Records shown:
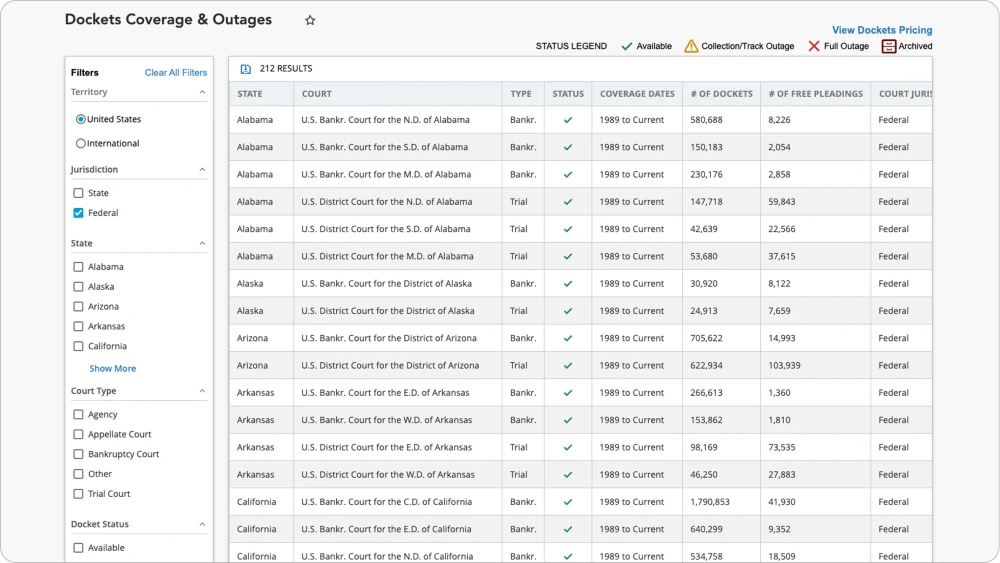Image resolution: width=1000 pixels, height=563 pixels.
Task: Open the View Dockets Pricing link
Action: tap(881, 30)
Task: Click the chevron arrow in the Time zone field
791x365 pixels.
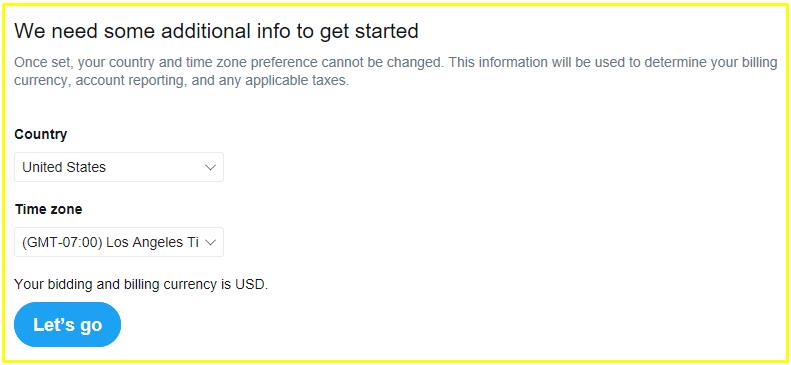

Activity: Your answer must be the lines from the one containing "Task: Click the" through the last line of the listing above, restated word for word, with no pictures.

Solution to the exercise:
Task: Click the chevron arrow in the Time zone field
791x365 pixels.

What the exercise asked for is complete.